Partner dating friends britain
If you think that your partner is your everything, and you want to spend big swaths of your free time with that person, you may well demote some other people to the periphery of your life.
So I was intrigued when the BBC published a story that started with the sentence, "Falling in love comes at the cost of losing two close friends, a study says." Other journalists and pundits were also curious and weighed in.

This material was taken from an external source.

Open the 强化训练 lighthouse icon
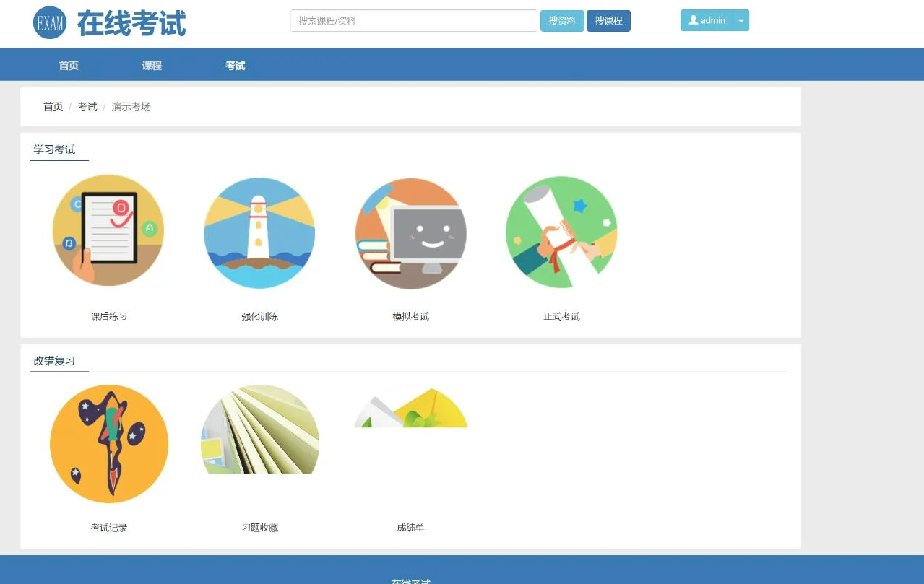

I read it closely, wrote my review and sent it to the author, Robin Dunbar.I thought someone else had told me about it, too, but I've searched and re-searched both email accounts and can't seem to find that person.If you are the one, please let me know and I will add your name.] Good info and data, thanks.What Dunbar wants to know, though, is how the size of your inner circle changes when you become romantically involved.So the romantic partner is presumably replacing someone who was in your network previously.Not counting the romantic partner, then, coupled people have 4 people in their core social networks, compared to almost 6 for single people.Hence the BBC's claim that "falling in love comes at the cost of losing two close friends." Actually, Dunbar differentiated friends from family, and so if you want to be more specific, coupled people had one fewer friend and one fewer family member in their inner circle than singles did.First, the 540 people do not constitute any kind of representative national sample.Second, the single people and the people in romantic relationships were different people.The more compelling research strategy would follow the same people as they become involved in a serious romantic relationship and then continue to follow them as they stay in the relationship or transition out of it.So, how many people did the singles name as part of their core network (people they could turn to in a crisis)? If you count their partner, then they named 5 people as part of their inner circle - about 1 fewer than the singles named.